Entries on finding words and elements:
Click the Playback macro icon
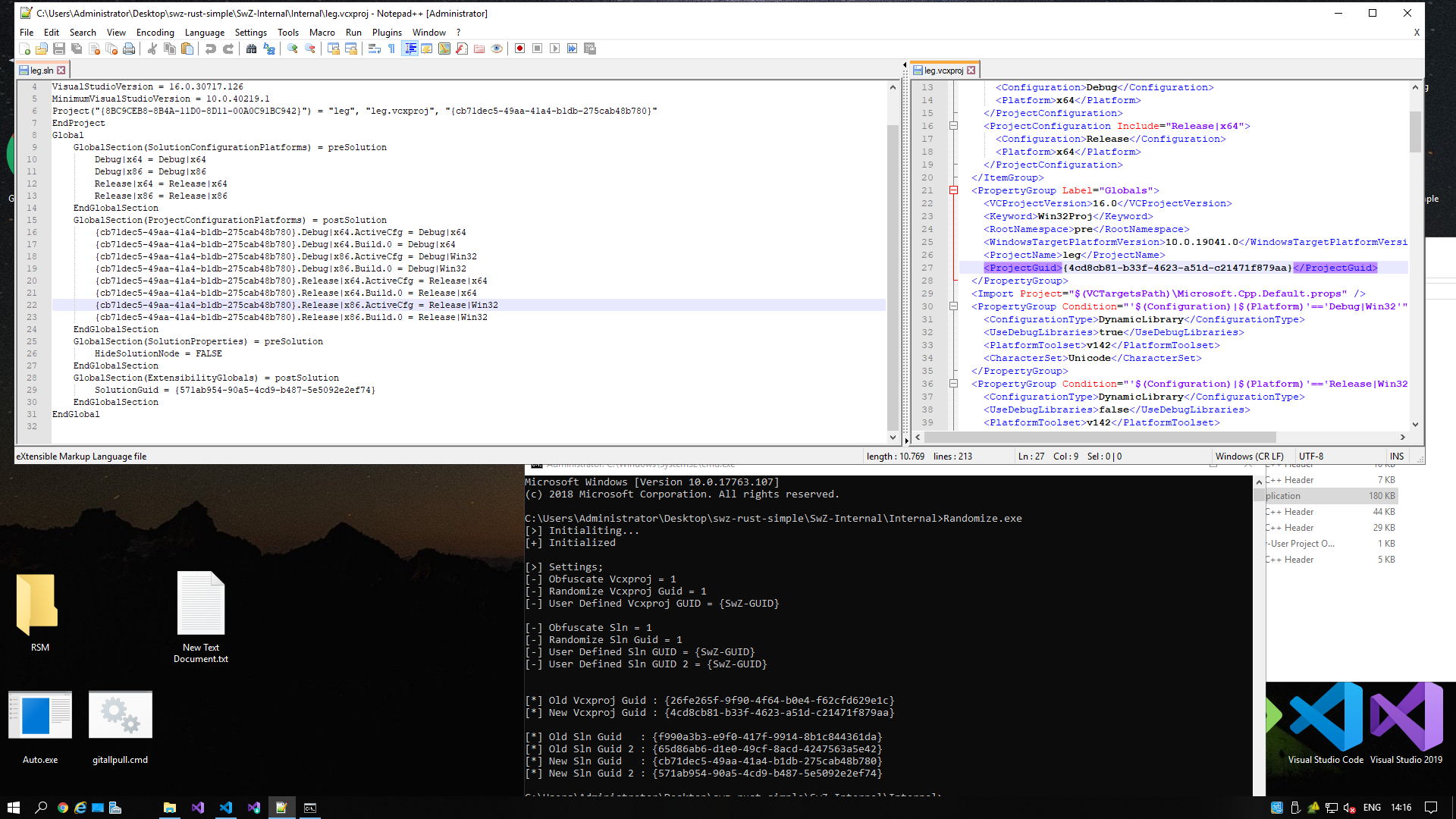This screenshot has height=819, width=1456. [555, 49]
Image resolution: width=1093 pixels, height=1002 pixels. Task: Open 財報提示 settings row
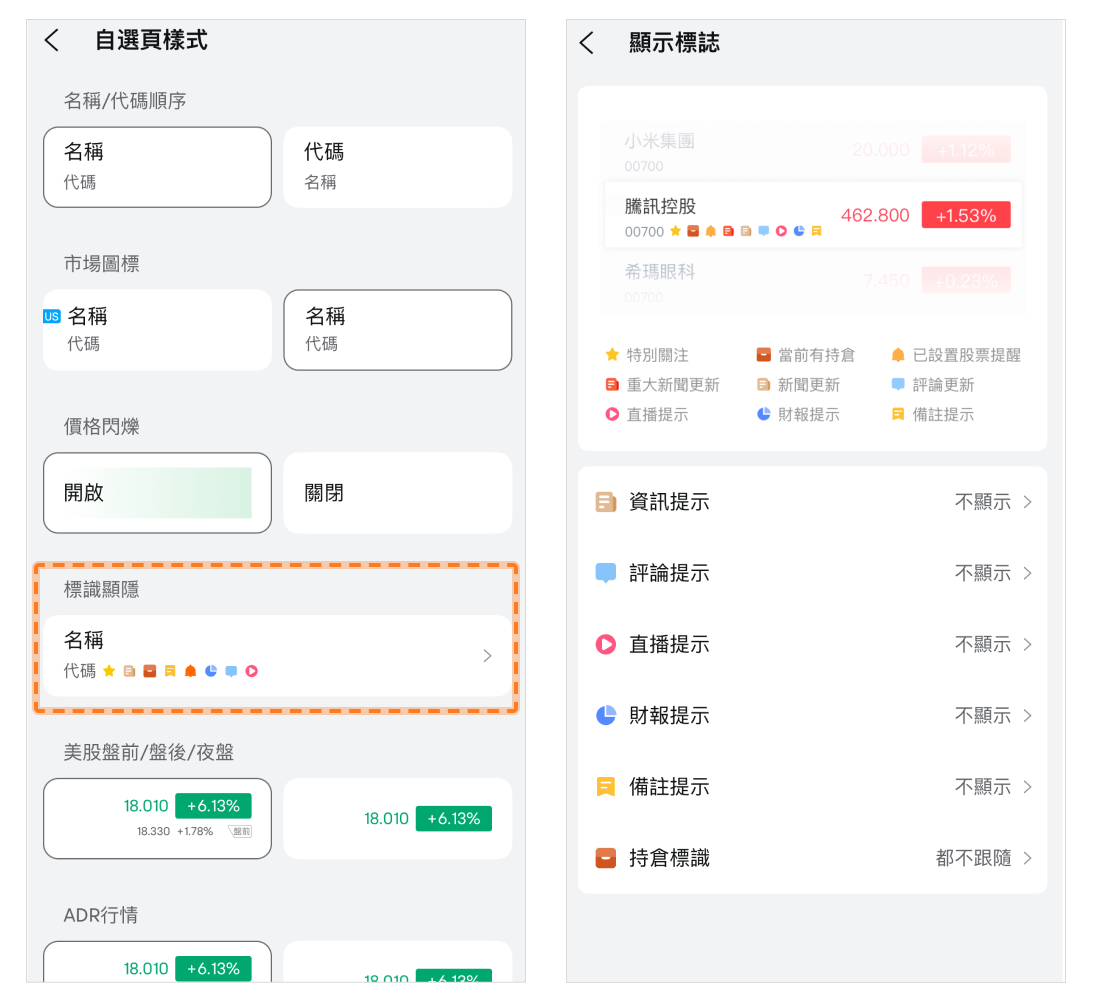(x=812, y=715)
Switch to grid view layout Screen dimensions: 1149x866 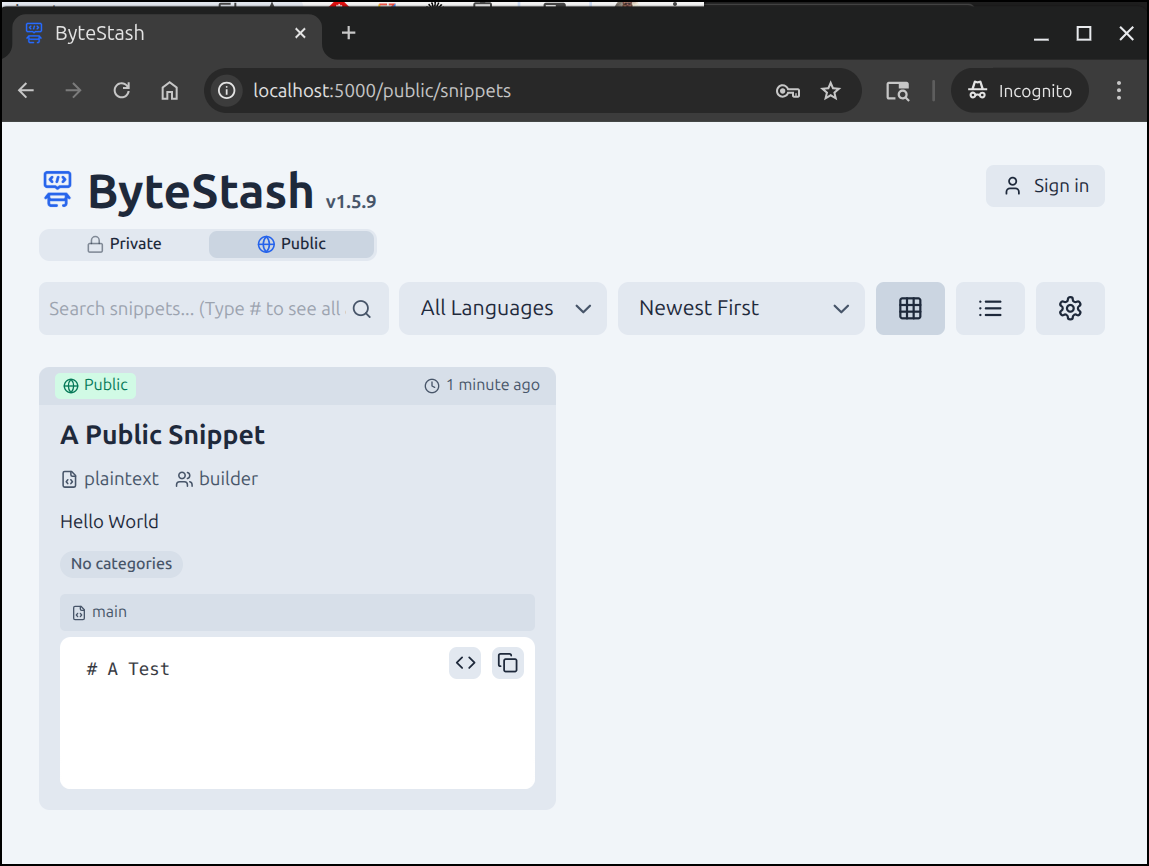910,308
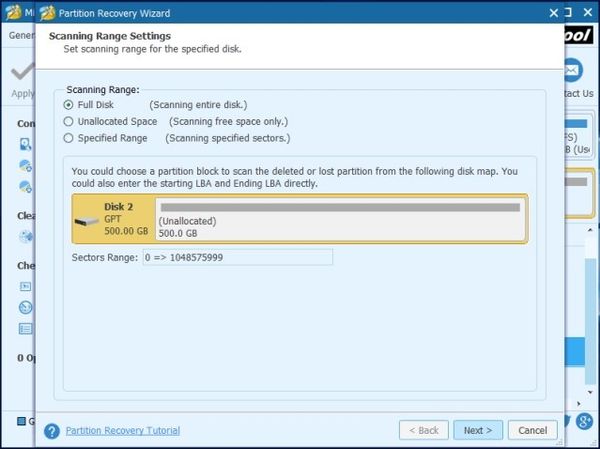Screen dimensions: 600x449
Task: Click the list-style icon in left sidebar
Action: (x=25, y=328)
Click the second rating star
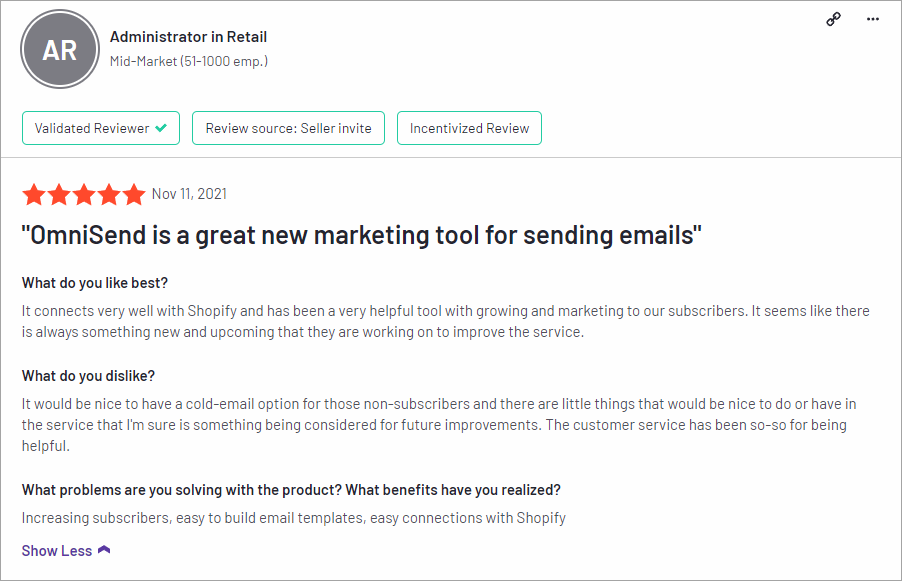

- Task details: Rewrite the entries from the very first line through the line holding "(x=812, y=715)", inclusive, with "Playback macro" changed to "Record macro" and everything else kept the same. Give only those lines, and leave out the pictures.

- Full response:
Click the Record macro icon
This screenshot has height=819, width=1456. [555, 49]
Image resolution: width=1093 pixels, height=1002 pixels. Task: Open 財報提示 settings row
(x=812, y=715)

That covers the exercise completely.